The inlet conduit of the filter 1 is now that indicated by 3', whereas the outlet conduit is that indicated by 4'.

In use, after passing through the conduit 3 ^J and the central hole 550 of the upper disc 55, the fluid to be filtered enters the interior of the chamber 7 where, because of the central hole 540 in the lower disc 54, it is able to simultaneously graze the inner lateral surface of the filtering baffle 51 and the outer lateral surface of the filtering baffle 50. Urged by the pressure exerted by the pumping unit upstream of the filter 1 , a first part of the fluid is filtered by the inner filtering baffle 51 , and a second part by the outer filtering baffle 50; the two filtered fluid fractions converge in the chamber 6 defined within the interspace between said filtering baffles 50 and 51 , to finally flow from the conduit 4' by passing through the holes 551 in the upper disc 55. From the constructional viewpoint, the filter 1 of this second embodiment differs from the preceding only with regard to the structure of the filter cartridge 5.

In this respect, as shown in Figures 3 and 4, said cartridge 5 no longer comprises two tubular perforated supports positioned outside the outer baffle 50 and inside the inner baffle 51 respectively, but comprises a single tubular perforated support 56 which is housed within the filtered fluid chamber 6, i.e. within the interspace between said filtering baffles 50 and 51.
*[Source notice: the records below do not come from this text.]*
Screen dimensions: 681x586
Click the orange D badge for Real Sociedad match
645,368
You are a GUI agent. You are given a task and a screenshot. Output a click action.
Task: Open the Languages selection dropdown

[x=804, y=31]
In this second case, the fluid traverses the filtering baffles 50 and 51 from the outside to the inside, subjecting them to thrusts which tend to cause them to approach each other; consequently the function of the perforated support 56 is to allow fluid passage while at the same time retaining both

the filtering baffles, so preventing them from undergoing displacement or deformation. Moreover, as shown in Figure 4, in addition to being perforated, said support 56 is also shaped to leave defined within the chamber 6 a plurality of longitudinal conduits 560 which enable the filtered fluid to accumulate and then to flow towards the outlet conduit 4' via the holes 551.

An expert of the art can apply numerous modifications and variants to the described filter 1 to satisfy specific contingent requirements, all of which however are contained within the scope of protection of the invention, as defined by the following claims.